Bir çocuk enkazın altında son nefesini verirken, başka bir yerde, yüksek kulelerin gölgelerinde insanlar bu ölümler üzerinden kar hesapları yapıyor. ABD Başkanı Trump, yapay zeka görselleriyle Gazze’nin geleceğini bir rant alanı olarak tasvir ediyor. Üstelik bir kare var ki, insanın kanını donduruyor: Trump ve Netanyahu, Gazze’nin harabelerinde, bir havuz başında güneş banyosu yapıyor. Bir zamanlar çocukların oynadığı sokaklarda şimdi ölümün soğuk nefesi dolaşırken, bu sahte cennet tabloları hangi akılla, hangi vicdanla resmediliyor?
Aristoteles, “İnsan, doğası gereği erdemli olmaya yönelir,” der. Fakat bugün, erdemin sesi bastırılmış, insanın doğası kirletilmiş gibi. Eğer insanoğlu, bir harabenin ortasında kendi eğlencesini inşa etmeye cüret ediyorsa, medeniyet dediğimiz şey, yalnızca bir yanılsamadan mı ibaret?
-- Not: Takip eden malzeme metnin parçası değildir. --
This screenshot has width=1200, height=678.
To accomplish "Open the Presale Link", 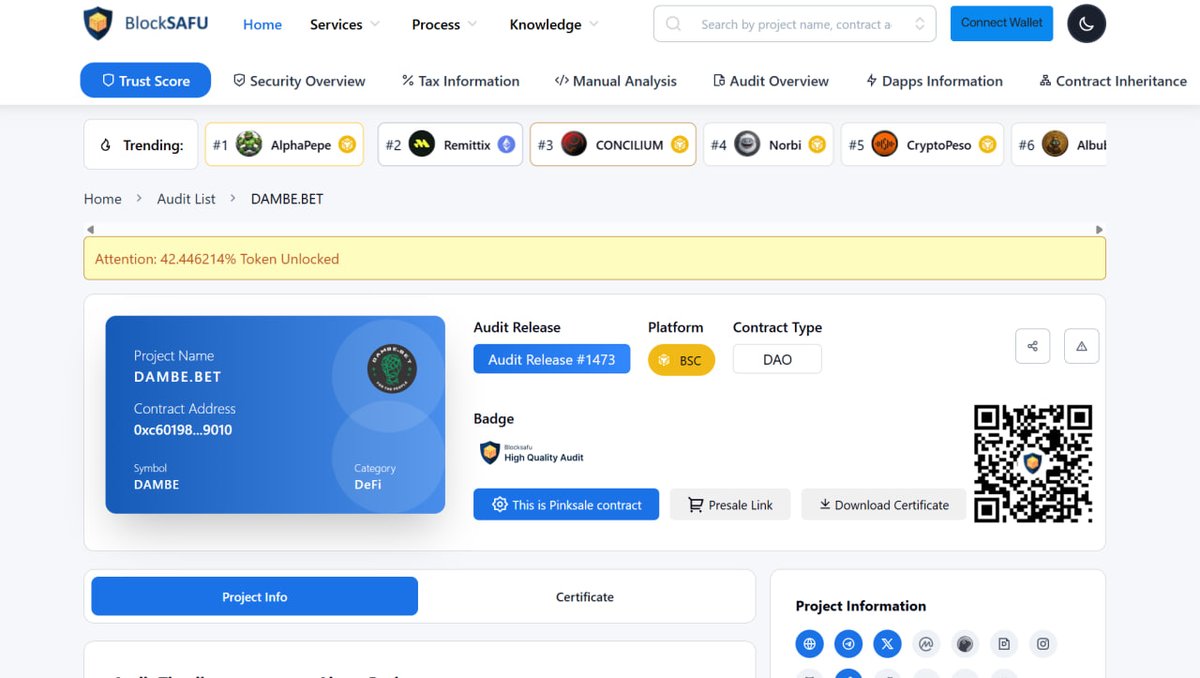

Gazze’de çocukların gülüşleri yerini sessiz ağıtlara bırakırken, dünya hangi noktada bu kadar körleşti? Empatinin öldüğü, adaletin susturulduğu, ahlakın yerle bir olduğu bir çağda, insanlık tarihinin en karanlık sayfalarından biri yazılıyor.
Ne zaman ki bir insanın acısı, diğerinin kar hırsına kurban edilmez, ne zaman ki yıkımın yerine umut inşa edilir, işte o zaman insanlık küllerinden yeniden doğacaktır. Çünkü Herakleitos’un dediği gibi: “Aynı nehirde iki kez yıkanamazsınız.” Belki de insanlık, bu çürümüş düzenin sularında kaybolduğunu kabul edip, vicdanın temiz sularında yeniden yıkanır.
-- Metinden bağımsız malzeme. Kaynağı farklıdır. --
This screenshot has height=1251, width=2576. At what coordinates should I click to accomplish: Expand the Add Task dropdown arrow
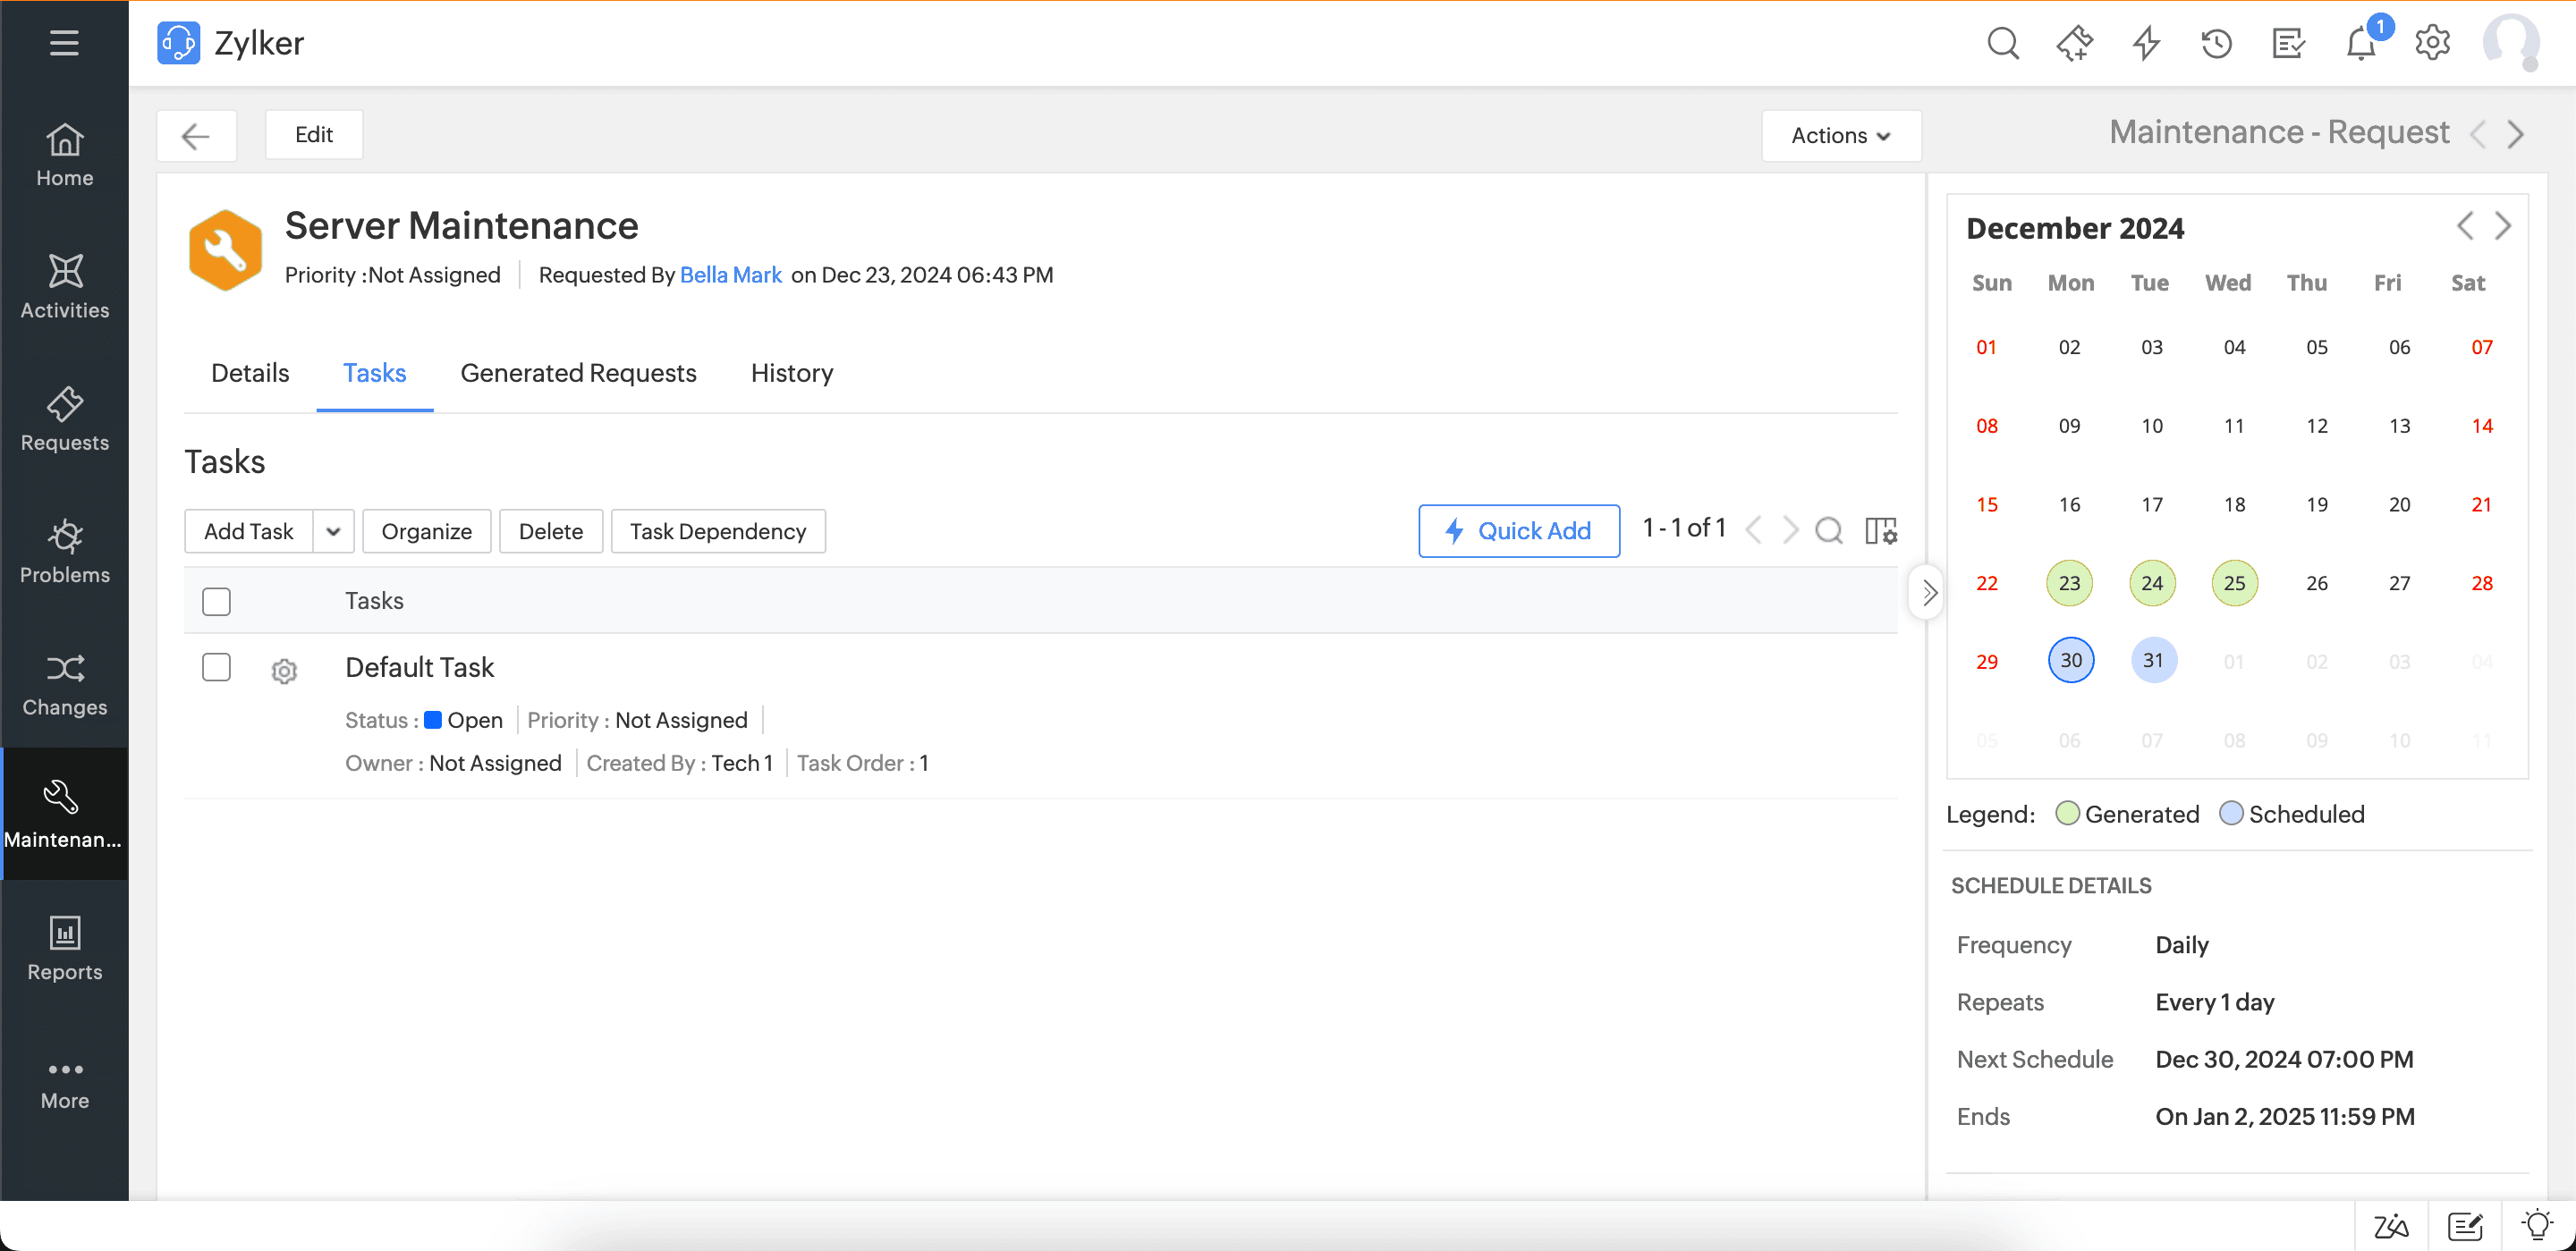[x=334, y=530]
"Hiçbir ordu, zamanı gelmiş bir fikrin karşısında duramaz" demişti Victor Hugo. Eğer bugün Gazze’nin enkazlarında, aç bir çocuğun gözlerinde, yetim kalmış bir bebeğin sessiz çığlığında insanlık utancı görüyorsa, belki de bir şeyler değişebilir.
Ne zaman ki insanlar, kayıtsız kalmanın da bir suç olduğunu anlar…
Ne zaman ki savaşın mağdurlarına yalnızca rakamlar olarak bakmaktan vazgeçer…
Ne zaman ki yıkımın yerine vicdanı koyar, nefreti değil sevgiyi besler…
İşte o zaman insanlık, küllerinden yeniden doğacaktır. Ve belki de bir gün, Gazze’nin sokaklarında yeniden çocuk kahkahaları yükselecek, çünkü "Gece ne kadar karanlık olursa olsun, güneş doğmak için bekler."